- _Problem statement_
Could you report every line from the entries that includes the word "will"?

[Records from a dataset]
=-=-=

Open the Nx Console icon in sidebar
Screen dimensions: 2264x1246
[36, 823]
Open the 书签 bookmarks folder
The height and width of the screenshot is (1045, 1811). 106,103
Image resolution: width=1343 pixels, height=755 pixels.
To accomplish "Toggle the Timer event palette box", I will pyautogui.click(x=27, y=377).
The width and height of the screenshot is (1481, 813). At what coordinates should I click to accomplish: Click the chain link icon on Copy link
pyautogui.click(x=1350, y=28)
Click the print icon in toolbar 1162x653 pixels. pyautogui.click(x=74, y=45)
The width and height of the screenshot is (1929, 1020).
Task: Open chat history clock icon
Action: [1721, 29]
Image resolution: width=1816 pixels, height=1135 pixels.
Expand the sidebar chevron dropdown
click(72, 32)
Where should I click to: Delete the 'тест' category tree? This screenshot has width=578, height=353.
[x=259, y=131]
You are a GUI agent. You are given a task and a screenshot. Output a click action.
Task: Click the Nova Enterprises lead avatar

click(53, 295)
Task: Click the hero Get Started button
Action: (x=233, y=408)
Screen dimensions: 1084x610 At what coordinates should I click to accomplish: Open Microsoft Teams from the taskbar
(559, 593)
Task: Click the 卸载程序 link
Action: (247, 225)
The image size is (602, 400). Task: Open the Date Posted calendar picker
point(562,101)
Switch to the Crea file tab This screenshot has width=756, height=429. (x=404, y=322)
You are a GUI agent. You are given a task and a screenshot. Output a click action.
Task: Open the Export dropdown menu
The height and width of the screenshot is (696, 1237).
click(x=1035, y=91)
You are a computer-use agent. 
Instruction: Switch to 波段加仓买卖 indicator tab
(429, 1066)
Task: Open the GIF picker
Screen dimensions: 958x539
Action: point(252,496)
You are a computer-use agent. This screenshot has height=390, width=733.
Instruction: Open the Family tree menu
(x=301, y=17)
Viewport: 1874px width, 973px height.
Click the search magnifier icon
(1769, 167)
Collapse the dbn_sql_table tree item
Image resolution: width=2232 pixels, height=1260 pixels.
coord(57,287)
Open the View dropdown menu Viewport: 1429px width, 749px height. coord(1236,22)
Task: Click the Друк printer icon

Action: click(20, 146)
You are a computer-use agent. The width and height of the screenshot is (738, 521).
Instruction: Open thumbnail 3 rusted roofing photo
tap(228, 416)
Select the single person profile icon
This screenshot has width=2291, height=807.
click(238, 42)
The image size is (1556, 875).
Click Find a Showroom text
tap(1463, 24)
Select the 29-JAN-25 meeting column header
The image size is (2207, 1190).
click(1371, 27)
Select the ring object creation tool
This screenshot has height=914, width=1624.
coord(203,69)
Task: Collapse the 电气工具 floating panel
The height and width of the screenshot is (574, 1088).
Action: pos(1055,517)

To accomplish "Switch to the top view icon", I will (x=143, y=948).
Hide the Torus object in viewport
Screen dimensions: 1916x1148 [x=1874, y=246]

=-=-=

- _Your response_
To accomplish "Toggle the Timer event palette box", I will pyautogui.click(x=27, y=377).
To accomplish "Switch to the top view icon", I will (x=143, y=948).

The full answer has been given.